• [Directions] Extract each line of the records below that contains the word "computer".

• [Extracted entries]
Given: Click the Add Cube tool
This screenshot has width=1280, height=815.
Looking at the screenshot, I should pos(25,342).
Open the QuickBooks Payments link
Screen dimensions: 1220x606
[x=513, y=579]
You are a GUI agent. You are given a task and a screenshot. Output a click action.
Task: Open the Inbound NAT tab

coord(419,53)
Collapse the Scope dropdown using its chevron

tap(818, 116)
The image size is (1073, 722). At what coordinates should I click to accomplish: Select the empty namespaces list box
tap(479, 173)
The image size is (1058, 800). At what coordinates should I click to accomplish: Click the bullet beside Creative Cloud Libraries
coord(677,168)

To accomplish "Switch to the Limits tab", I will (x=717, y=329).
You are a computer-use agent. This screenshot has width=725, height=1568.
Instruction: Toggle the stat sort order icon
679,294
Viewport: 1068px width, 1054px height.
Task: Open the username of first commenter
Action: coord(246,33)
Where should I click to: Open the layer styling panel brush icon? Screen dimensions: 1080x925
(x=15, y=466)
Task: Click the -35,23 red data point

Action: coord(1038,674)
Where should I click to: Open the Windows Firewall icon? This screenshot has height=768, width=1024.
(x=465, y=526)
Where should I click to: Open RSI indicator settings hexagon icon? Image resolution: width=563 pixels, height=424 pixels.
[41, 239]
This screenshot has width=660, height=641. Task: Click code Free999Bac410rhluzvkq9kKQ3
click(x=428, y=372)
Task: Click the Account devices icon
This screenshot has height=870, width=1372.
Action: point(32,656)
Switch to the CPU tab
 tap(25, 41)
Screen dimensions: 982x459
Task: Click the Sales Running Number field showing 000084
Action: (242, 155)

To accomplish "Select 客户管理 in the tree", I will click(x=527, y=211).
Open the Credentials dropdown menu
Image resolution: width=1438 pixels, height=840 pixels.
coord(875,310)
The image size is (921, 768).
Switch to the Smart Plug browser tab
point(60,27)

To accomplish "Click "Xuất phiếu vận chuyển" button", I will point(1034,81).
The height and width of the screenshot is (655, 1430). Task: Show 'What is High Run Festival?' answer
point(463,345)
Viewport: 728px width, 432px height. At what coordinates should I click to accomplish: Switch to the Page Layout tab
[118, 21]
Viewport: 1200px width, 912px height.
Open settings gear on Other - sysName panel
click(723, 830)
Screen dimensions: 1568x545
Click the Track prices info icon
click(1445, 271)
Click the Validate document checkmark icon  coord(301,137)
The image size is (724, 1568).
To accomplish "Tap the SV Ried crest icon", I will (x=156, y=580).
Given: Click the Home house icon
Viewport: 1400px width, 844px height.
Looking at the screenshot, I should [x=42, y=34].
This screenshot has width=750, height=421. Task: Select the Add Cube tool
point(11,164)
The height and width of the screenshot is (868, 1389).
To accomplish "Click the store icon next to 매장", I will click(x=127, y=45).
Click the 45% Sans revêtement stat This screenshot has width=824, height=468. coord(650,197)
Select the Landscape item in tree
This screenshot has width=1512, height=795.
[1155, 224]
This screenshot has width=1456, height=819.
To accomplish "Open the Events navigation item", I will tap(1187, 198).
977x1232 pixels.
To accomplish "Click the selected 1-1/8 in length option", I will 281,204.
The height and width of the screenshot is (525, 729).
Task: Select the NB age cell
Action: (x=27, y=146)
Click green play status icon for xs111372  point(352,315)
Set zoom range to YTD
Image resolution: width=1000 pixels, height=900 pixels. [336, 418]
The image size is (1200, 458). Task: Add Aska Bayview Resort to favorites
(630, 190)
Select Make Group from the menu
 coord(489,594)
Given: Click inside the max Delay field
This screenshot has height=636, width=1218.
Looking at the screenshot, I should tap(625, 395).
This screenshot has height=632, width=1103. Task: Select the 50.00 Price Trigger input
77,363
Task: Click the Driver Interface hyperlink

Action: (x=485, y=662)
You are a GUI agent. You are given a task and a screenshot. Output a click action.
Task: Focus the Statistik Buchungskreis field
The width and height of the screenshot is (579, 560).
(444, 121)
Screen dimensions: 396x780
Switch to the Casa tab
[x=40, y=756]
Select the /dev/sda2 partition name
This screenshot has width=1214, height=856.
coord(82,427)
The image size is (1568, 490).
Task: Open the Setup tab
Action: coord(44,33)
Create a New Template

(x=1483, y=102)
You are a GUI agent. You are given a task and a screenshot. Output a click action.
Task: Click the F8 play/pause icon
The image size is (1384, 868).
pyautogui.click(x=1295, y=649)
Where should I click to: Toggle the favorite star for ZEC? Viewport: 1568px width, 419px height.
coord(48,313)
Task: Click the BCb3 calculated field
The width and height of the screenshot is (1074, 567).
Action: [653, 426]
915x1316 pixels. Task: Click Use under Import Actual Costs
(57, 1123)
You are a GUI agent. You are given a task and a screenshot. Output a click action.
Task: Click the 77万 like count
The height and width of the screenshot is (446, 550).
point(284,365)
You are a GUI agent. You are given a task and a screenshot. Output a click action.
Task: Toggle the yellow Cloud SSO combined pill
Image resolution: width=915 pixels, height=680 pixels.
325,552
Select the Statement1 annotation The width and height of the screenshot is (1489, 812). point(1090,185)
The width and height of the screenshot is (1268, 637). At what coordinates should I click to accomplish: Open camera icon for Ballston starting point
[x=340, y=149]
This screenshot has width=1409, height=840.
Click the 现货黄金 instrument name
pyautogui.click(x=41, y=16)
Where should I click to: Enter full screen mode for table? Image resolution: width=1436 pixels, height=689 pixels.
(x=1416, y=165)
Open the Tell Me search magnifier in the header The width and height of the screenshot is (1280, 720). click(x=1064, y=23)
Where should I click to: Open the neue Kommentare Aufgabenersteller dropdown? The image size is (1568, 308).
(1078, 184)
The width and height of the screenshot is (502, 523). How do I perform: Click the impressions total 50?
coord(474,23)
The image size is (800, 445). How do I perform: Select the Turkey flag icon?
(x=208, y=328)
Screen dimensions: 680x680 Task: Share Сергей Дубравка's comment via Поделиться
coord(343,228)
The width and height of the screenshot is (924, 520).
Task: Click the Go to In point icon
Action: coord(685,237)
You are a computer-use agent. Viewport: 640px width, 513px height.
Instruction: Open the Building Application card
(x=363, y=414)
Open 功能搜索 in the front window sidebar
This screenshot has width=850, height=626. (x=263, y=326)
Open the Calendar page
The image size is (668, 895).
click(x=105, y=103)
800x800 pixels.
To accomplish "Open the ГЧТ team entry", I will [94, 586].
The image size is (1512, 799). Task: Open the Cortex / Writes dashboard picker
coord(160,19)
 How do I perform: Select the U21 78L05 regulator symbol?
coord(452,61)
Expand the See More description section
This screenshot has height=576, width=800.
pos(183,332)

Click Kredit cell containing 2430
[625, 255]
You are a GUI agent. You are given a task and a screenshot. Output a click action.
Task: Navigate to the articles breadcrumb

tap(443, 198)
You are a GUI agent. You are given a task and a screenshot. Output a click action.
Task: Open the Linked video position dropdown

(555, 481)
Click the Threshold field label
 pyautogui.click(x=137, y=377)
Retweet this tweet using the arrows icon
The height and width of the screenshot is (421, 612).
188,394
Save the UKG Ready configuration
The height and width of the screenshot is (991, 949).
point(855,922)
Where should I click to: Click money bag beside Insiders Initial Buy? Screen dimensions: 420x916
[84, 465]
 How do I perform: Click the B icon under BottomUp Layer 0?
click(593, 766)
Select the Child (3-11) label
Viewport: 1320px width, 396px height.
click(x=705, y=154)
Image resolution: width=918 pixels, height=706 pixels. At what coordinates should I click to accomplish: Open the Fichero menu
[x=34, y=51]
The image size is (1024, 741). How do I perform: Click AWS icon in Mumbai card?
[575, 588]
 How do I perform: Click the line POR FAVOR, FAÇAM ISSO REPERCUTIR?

• [Answer to the problem]
You are a computer-use agent. This screenshot has width=725, height=1568.
You are a computer-use agent. Viewport: 640px width, 513px height.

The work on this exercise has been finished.